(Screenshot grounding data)
Segment Open
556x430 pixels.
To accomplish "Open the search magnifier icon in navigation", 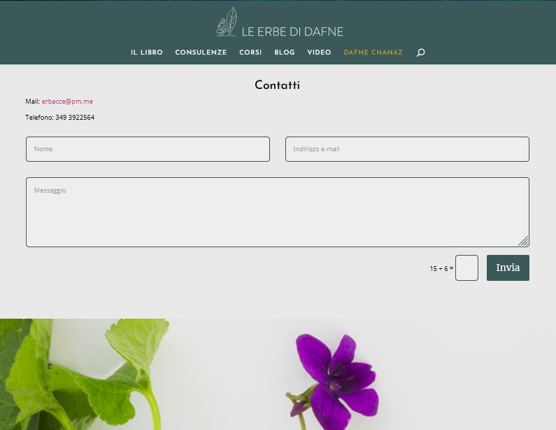I will (x=420, y=53).
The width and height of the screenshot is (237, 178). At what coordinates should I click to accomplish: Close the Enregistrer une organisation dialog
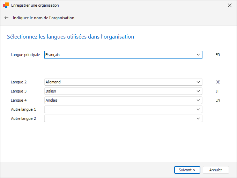coord(230,5)

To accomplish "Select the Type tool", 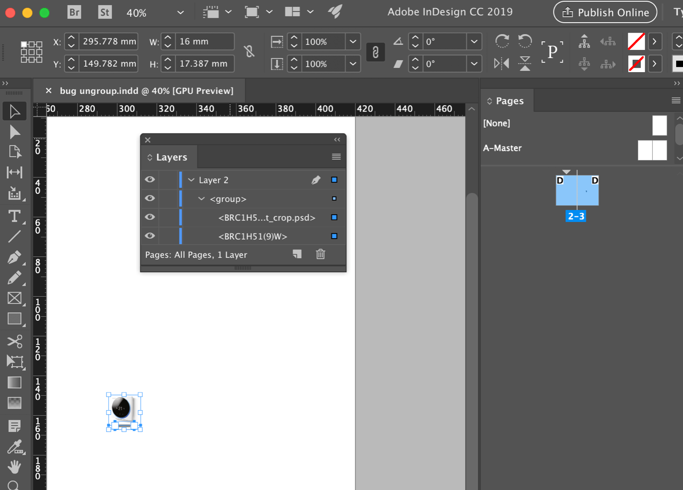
Segment Closed
> WORK INSTRUCTIONS: Output the line that contains "The width and" and every line after it to the end of the records, word for word, leaving out the pictures.

> RESULT OF THIS TASK:
The width and height of the screenshot is (237, 178). At what coordinates should I click to accomplish: Close the Enregistrer une organisation dialog
coord(230,5)

To accomplish "Select the Type tool", 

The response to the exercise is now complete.